◆ **KUTIPAN TEKS**
****************************************
ZONASULTRA.COM, JAKARTA – Mahkamah Konstitusi menggelar sidang Perselisihan Hasil Pemilihan Umum (PHPU) DPD RI Sulawesi Tenggara (Sultra) dengan agenda pembuktian, Senin (29/7/2019). Dalam persidangan, hakim sempat menegur keras Komisi Pemilihan Umum (KPU) dan Badan Pengawas Pemilu (Bawaslu) Kota Baubau.
Hakim MK memeriksa saksi yang dihadirkan pemohon calon DPD RI, Fatmayani Harli Tombili bernama Agus Tombili. Agus memberikan keterangan terkait adanya rekomendasi yang dikeluarkan oleh Bawaslu terikait Pemungutan Suara Ulang (PSU) di Tempat Pemungutan Suara (TPS) 02 dan 03 Bataraguru, namun tidak dilaksanakan oleh KPU Baubau.
Tak berlama-lama, memeriksa Agus, hakim Suhartoyo kemudian memeriksa saksi Ketua KPU Baubau Edi Sabara melalui video confrence. Edi menerangkan bahwa rekapitulasi TPS 2 dan 3 Bataraguru sempat dipending lantaran adanya ketidaksinkronan antara jumlah pemilih dan jumlah surat suara yang digunakan. Sementara terkait rekomendasi PSU Bawaslu, Edi menyatakan bahwa rekomendasi tersebut tidak memenuhi syarat formil.
****************************************
◆ **PERMINTAAN**
Salin lagi bagian berita tentang sidang MK itu, mulai dari "Hakim MK memeriksa" dan berakhir di "oleh KPU Baubau.". Tukar "Pemungutan Suara Ulang" dengan "pemungutan ulang".
****************************************
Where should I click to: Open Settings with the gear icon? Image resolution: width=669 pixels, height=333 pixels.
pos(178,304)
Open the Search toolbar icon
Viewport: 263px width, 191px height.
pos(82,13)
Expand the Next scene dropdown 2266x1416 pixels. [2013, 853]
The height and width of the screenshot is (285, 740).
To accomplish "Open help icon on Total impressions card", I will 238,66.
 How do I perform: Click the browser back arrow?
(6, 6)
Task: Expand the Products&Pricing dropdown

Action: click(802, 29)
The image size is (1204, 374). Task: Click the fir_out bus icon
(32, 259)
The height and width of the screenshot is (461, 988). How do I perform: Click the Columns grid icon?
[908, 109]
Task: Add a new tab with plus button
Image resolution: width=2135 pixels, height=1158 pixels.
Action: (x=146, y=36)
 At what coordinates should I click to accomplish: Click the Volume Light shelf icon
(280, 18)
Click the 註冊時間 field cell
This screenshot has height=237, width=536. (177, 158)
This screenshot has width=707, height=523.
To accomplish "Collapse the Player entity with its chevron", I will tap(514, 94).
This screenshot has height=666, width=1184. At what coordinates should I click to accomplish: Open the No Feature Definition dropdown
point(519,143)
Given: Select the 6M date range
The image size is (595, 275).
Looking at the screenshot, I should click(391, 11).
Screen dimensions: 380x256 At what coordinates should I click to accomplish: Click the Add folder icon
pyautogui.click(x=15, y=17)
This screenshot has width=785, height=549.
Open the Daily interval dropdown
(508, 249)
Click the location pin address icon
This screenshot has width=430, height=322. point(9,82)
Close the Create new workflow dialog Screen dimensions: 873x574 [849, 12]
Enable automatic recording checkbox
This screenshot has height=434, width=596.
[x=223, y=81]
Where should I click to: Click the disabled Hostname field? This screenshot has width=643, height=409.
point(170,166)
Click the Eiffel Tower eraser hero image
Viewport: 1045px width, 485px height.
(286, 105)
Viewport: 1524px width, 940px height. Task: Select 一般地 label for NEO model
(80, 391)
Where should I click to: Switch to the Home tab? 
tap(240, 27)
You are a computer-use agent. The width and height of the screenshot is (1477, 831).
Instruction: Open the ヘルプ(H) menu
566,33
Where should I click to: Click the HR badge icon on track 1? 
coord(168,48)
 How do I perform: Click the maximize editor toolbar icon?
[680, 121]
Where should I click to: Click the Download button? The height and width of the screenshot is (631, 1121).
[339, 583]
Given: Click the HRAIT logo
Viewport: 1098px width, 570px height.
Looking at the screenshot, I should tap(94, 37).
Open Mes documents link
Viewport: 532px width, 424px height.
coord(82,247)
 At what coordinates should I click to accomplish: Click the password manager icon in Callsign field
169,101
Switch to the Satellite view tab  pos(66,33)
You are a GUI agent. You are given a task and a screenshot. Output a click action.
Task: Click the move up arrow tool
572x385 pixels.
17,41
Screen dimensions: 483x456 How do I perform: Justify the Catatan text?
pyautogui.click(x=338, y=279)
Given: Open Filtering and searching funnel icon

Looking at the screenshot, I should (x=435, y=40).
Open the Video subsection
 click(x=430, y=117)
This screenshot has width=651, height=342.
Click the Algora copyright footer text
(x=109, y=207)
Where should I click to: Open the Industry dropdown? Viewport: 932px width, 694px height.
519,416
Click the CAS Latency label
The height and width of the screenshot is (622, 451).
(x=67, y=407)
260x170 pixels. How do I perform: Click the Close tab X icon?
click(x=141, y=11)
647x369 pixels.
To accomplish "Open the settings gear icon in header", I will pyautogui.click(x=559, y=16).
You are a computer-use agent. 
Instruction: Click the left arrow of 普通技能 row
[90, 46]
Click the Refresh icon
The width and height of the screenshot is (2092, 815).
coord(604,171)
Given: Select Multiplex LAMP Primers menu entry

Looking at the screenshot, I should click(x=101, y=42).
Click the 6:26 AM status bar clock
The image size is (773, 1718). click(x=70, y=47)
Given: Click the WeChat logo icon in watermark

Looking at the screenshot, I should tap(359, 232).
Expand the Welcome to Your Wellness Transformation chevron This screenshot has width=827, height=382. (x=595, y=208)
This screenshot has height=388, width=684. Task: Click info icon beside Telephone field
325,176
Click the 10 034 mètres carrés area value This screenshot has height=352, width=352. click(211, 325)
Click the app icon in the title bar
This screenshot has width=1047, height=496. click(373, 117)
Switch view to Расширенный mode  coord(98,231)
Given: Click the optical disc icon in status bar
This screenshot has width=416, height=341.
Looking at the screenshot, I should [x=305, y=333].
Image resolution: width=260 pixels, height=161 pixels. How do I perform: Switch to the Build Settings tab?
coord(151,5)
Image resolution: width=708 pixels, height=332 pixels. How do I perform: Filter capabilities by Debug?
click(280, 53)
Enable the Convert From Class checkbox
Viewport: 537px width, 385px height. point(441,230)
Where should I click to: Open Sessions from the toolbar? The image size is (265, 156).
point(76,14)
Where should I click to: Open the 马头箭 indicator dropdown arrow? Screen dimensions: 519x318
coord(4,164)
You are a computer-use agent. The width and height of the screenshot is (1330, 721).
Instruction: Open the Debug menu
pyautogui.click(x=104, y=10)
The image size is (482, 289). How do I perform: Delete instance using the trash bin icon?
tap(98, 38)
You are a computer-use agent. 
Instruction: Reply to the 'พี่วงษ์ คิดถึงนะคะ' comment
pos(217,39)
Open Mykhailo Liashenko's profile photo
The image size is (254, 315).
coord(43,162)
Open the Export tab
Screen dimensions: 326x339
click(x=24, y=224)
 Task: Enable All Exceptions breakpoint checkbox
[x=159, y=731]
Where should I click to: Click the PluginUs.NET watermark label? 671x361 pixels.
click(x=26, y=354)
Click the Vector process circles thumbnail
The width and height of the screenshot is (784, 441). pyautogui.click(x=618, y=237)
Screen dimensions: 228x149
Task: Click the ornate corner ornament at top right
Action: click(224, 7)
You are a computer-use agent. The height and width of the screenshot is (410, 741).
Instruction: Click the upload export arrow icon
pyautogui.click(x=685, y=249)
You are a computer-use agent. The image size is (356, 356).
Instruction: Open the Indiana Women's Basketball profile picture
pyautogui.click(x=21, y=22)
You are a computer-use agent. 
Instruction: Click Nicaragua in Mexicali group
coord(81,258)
****************************************
◆ **JAWABAN**
Hakim MK memeriksa saksi yang dihadirkan pemohon calon DPD RI, Fatmayani Harli Tombili bernama Agus Tombili. Agus memberikan keterangan terkait adanya rekomendasi yang dikeluarkan oleh Bawaslu terikait pemungutan ulang (PSU) di Tempat Pemungutan Suara (TPS) 02 dan 03 Bataraguru, namun tidak dilaksanakan oleh KPU Baubau.